Sur cette vidéo de surveillance datant du 24 janvier, on peut voir les jambes de Gabriel Taye, huit ans, après qu'il ait été poussé contre le mur par un autre élève, visiblement victime d'un acte d'intimidation. Le garçon s'est enlevé la vie deux jours plus tard.

Suicide à huit ans: l'intimidation pointée du doigt

Une coroner a décidé de rouvrir l'enquête sur le suicide d'un garçon de huit ans en Ohio, et le conseil scolaire compte rendre publiques les images de caméras de surveillance qui démontreraient que l'enfant avait été assommé par un intimidateur deux jours avant de s'enlever la vie.
Le jeune Gabriel Taye s'est pendu dans sa chambre avec une cravate le 26 janvier dernier. La coroner Lakshmi Sammarco a indiqué jeudi, sur les ondes d'une station de radio de Cincinnati, qu'elle avait demandé à la police de mener une enquête plus approfondie afin de déterminer si des facteurs ont pu contribuer au suicide de l'enfant. La coroner a du mal à croire qu'un enfant de huit ans puisse même songer à se suicider.
La mère du garçon, Cornelia Reynolds, soutient qu'elle ignorait que son enfant était victime d'intimidation jusqu'à ce que ses avocates consultent le dossier de la police, dans lequel un enquêteur décrivait le contenu de la vidéo de surveillance de l'école.
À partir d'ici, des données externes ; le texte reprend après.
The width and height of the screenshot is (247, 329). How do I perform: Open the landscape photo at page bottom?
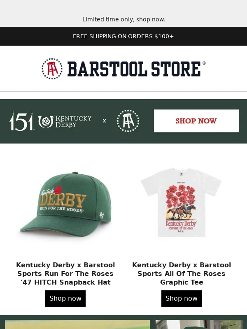point(77,324)
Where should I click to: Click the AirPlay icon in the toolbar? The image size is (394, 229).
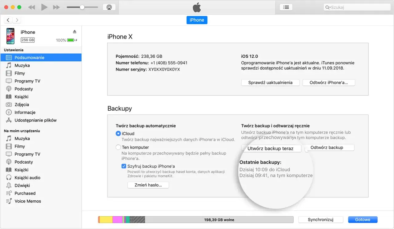[109, 7]
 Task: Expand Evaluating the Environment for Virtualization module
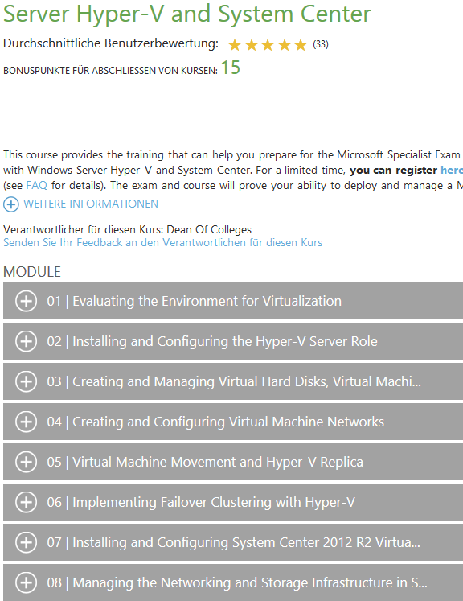click(233, 301)
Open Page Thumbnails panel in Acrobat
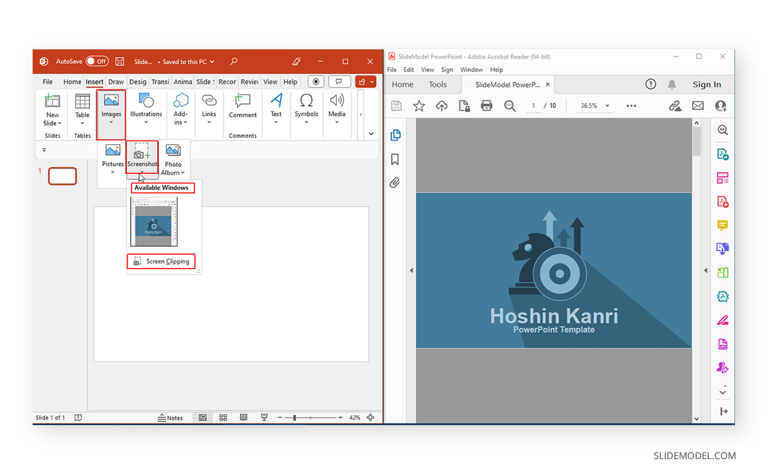Image resolution: width=767 pixels, height=475 pixels. coord(395,135)
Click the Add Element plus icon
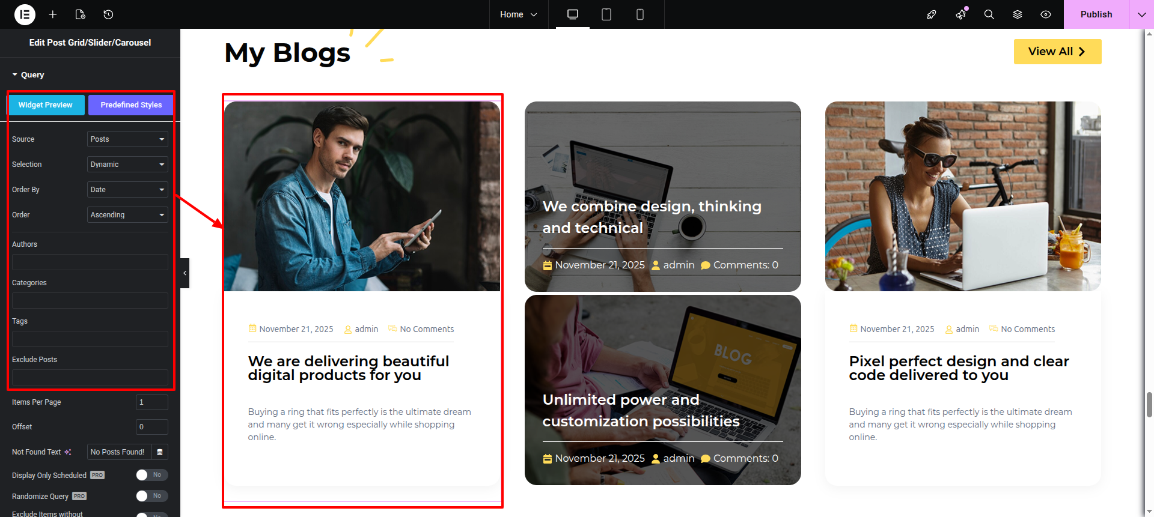This screenshot has height=517, width=1154. (x=53, y=14)
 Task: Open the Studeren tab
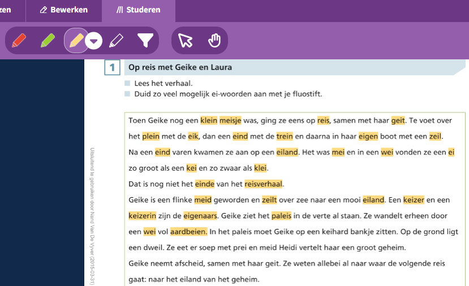[139, 10]
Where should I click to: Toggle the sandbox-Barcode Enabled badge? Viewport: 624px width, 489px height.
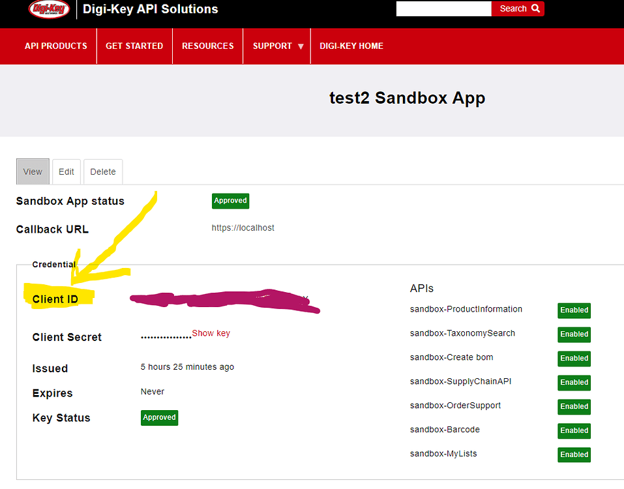574,430
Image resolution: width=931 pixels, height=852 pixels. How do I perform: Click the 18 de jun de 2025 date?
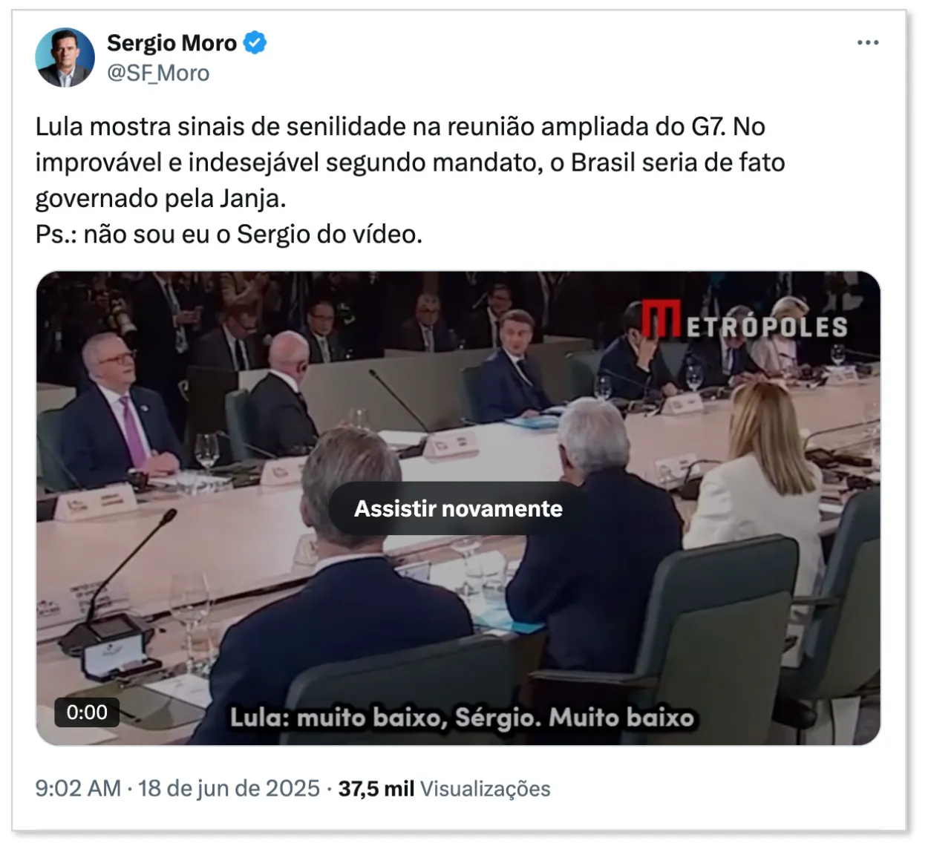[229, 788]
Le conseil scolaire a confirmé jeudi que sur cet enregistrement, on voit le garçon perdre conscience après avoir été violemment poussé contre le mur par un élève. L'enfant est demeuré inconscient, par terre, au milieu de ses camarades, pendant sept minutes et demie avant qu'un membre de la direction puis une infirmière de l'école ne viennent à son secours.
Les avocates de Mme Reynolds, qui ont visionné l'enregistrement, soutiennent qu'on y voit un élève agressif envers ses camarades devant les toilettes de l'école. On voit ensuite le jeune Gabriel tenter de serrer la main de l'intimidateur, avant d'être projeté brutalement contre le mur et de perdre conscience, soutiennent les avocates. Selon Me Carla Leader, l'intimidateur est alors ravi de son geste, pendant que d'autres élèves enjambent le corps du jeune Gabriel, certains lui donnant même un petit coup du pied en passant.
Lorsque Mme Reynolds est venue cueillir Gabriel à l'école ce jour-là, la direction lui a simplement dit que l'enfant avait perdu conscience, mais qu'il était maintenant alerte. Selon le conseil scolaire, la direction aurait alors conseillé à la mère d'emmener quand même le garçon à l'hôpital, ce que contestent ses avocates. L'enfant a finalement été conduit à l'hôpital lorsqu'il s'est mis à vomir. Selon Me Leader, le jeune Gabriel, un enfant enjoué, ne souffrait d'aucun problème de santé mentale. Lorsque sa mère lui avait demandé ce qui s'était passé à l'école ce jour-là, il a répondu qu'il n'en savait rien, selon les avocates. Me Jennifer Branch soutient que l'enfant ne se souvenait vraiment de rien après avoir perdu conscience.